И все же, получив вызов в Петербург, Граббе затрепетал, не уверенный, что писания его произведут при дворе такое же впечатление, какое произвели они на драгоценную супругу его Екатерину Евстафьевну, которая, слушая их, несколько раз лишалась чувств – попеременно от страха и восторга.

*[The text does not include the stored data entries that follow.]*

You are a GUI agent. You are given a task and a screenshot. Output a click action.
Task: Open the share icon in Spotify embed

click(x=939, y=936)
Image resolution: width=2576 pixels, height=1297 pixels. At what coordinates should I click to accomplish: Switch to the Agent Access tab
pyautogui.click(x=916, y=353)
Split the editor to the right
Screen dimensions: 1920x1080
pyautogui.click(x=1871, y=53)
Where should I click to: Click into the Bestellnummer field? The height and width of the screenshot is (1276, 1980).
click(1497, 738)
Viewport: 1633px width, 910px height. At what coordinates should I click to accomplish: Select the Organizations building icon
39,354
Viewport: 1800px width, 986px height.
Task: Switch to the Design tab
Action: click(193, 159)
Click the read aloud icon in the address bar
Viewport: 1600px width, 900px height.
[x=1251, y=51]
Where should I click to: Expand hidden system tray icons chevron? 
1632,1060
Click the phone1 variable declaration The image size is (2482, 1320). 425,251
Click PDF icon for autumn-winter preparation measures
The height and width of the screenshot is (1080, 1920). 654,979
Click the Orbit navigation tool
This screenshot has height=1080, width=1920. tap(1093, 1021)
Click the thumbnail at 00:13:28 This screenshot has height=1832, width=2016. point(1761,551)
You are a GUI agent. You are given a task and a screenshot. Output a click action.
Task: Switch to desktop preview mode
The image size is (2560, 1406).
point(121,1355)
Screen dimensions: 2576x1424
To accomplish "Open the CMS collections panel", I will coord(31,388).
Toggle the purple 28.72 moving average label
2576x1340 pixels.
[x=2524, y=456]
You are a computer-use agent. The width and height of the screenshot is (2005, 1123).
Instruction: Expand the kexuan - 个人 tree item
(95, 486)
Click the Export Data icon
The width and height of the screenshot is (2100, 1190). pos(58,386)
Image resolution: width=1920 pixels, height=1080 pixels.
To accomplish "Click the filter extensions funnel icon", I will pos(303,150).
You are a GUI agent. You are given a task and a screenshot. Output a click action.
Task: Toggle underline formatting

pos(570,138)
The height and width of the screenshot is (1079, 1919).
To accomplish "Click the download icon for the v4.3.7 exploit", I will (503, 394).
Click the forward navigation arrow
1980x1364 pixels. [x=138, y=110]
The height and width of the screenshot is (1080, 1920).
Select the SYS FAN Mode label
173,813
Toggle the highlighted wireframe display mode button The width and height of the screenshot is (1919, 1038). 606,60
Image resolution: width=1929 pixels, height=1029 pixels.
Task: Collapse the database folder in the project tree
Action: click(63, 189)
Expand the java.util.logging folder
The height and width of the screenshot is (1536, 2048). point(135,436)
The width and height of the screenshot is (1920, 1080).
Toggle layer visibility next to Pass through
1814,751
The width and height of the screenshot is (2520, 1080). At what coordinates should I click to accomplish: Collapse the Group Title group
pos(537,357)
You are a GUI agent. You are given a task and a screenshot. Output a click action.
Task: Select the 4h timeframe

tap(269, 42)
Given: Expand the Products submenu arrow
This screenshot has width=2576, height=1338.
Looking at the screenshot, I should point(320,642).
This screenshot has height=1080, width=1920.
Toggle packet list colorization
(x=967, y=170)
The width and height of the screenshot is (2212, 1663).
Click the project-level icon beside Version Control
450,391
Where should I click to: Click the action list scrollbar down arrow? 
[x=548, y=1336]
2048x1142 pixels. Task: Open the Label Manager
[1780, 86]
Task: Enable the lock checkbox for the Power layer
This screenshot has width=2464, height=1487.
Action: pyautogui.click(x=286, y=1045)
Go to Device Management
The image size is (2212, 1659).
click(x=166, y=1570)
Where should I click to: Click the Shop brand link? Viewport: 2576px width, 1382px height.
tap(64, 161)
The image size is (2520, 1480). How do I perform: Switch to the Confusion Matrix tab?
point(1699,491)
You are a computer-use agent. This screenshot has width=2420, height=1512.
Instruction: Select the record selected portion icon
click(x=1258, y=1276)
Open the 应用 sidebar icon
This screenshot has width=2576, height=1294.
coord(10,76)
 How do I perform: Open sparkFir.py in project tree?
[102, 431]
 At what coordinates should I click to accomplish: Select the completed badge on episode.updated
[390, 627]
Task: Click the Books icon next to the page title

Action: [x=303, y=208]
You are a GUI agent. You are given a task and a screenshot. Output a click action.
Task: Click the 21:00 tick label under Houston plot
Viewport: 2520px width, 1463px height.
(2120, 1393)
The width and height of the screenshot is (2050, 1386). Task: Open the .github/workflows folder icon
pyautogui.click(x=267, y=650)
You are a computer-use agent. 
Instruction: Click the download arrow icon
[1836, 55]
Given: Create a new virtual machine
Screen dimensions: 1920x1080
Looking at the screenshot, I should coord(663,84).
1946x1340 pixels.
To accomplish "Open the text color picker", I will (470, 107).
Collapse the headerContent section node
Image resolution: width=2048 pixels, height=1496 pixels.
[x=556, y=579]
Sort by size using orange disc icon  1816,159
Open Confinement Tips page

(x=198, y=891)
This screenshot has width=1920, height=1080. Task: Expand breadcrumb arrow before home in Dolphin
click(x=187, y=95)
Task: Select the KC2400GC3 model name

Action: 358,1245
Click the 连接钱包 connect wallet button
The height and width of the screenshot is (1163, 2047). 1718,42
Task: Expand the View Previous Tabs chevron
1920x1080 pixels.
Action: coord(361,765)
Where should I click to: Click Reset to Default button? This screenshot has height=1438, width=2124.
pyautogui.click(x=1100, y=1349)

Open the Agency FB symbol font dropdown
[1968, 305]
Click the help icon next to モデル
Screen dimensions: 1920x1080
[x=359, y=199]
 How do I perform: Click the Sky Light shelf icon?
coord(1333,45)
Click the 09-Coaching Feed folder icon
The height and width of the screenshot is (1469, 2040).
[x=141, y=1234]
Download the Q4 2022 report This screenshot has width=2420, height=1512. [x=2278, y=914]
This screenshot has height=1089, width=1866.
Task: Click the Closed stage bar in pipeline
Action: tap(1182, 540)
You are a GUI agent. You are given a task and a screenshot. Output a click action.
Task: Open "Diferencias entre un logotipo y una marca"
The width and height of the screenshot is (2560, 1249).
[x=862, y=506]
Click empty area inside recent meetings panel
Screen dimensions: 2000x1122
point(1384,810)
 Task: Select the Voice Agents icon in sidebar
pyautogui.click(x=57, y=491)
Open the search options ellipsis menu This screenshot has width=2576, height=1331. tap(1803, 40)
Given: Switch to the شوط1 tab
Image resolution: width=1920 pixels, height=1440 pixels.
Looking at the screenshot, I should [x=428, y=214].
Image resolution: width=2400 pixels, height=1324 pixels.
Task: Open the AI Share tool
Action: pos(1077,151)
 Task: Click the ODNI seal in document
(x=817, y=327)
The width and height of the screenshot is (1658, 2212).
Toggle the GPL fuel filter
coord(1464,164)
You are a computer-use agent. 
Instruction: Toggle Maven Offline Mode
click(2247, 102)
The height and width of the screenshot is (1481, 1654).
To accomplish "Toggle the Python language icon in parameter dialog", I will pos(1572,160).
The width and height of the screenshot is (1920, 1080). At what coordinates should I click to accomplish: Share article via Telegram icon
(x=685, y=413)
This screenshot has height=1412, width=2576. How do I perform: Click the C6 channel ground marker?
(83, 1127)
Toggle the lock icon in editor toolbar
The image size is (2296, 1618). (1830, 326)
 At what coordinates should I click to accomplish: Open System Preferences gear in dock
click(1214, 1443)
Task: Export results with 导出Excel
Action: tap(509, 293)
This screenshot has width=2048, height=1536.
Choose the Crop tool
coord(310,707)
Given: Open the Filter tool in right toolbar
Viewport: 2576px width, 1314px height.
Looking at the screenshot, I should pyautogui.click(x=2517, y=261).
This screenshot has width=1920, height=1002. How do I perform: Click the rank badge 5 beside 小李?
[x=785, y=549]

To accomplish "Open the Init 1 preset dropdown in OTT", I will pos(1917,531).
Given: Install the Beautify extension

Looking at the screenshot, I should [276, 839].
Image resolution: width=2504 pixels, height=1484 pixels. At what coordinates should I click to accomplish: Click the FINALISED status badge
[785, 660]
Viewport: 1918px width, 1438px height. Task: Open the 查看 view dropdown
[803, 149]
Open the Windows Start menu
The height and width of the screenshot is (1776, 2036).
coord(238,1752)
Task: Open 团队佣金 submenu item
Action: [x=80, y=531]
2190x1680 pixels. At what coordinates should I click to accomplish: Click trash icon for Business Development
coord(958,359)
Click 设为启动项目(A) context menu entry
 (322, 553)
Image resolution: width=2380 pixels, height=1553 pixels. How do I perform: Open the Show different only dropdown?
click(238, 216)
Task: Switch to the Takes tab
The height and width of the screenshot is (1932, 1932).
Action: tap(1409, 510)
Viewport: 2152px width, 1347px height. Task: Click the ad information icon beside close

Чернышев принял Граббе холодно. Он и прежде находил Граббе бездарным военачальником, а теперь, получив этому столь прискорбное подтверждение, был и вовсе разочарован. Граббе, которому было дано столько сил и средств, вернулся из-под Ахульго ни с чем и смел витийствовать о неких успехах. Неслыханные потери, о которых Чернышев имел верные сведения и от Головина, и от своего соглядатая Траскина, ни принесли ровно никакой пользы. Победы, о которых твердил Граббе, больше походили на поражение. Выходило, что побежденный Шамиль нанес весьма ощутимый урон Кавказскому корпусу, не говоря уже о государственной казне. Да и репутация самого Чернышева как военного министра могла значительно пострадать от сумасбродных действий его подчиненных.
Чернышев задумчиво перебирал на своем столе бумаги, а затем напомнил Граббе его обещания:
– Разбить и разогнать все скопища, а Шамиля пленить. Не так ли, милостивый государь?
Растерянный Граббе молчал, не зная, что ответить злопамятному Чернышеву. Но военный министр не стал более выговаривать генералу Граббе за очевидную нелепость его победных реляций, решив сначала дождаться мнения самого государя. Он лишь сделал на докладе Граббе помету:
«Представляемое общее обозрение блистательной экспедиции генерал-адъютанта Граббе весьма любопытно. Одного недоставало к славе оной – это взятия Шамиля, он успел скрыться. Теперь желательно знать, как генерал Граббе полагает воспользоваться как естественными, так и нравственными выгодами сей экспедиции».
Граббе попытался уверить Чернышева в полном успокоении Кавказа и окончательной гибели Имамата, а самого Шамиля объявил бесприютным и бессильным бродягой, голова которого стоит не более ста червонцев.
– Сто червонцев? – язвительно усмехнулся Чернышев.
– Она стоит куда больше, жаль только – не продается.
После неудачной аудиенции у Чернышева, опечаленный крушением своих надежд, Граббе с тревогой ожидал, как соизволит отозваться о его деяниях сам император. Он не сомневался, что Чернышев постарается уничтожить Граббе, возбудив в императоре гнев за провал экспедиции.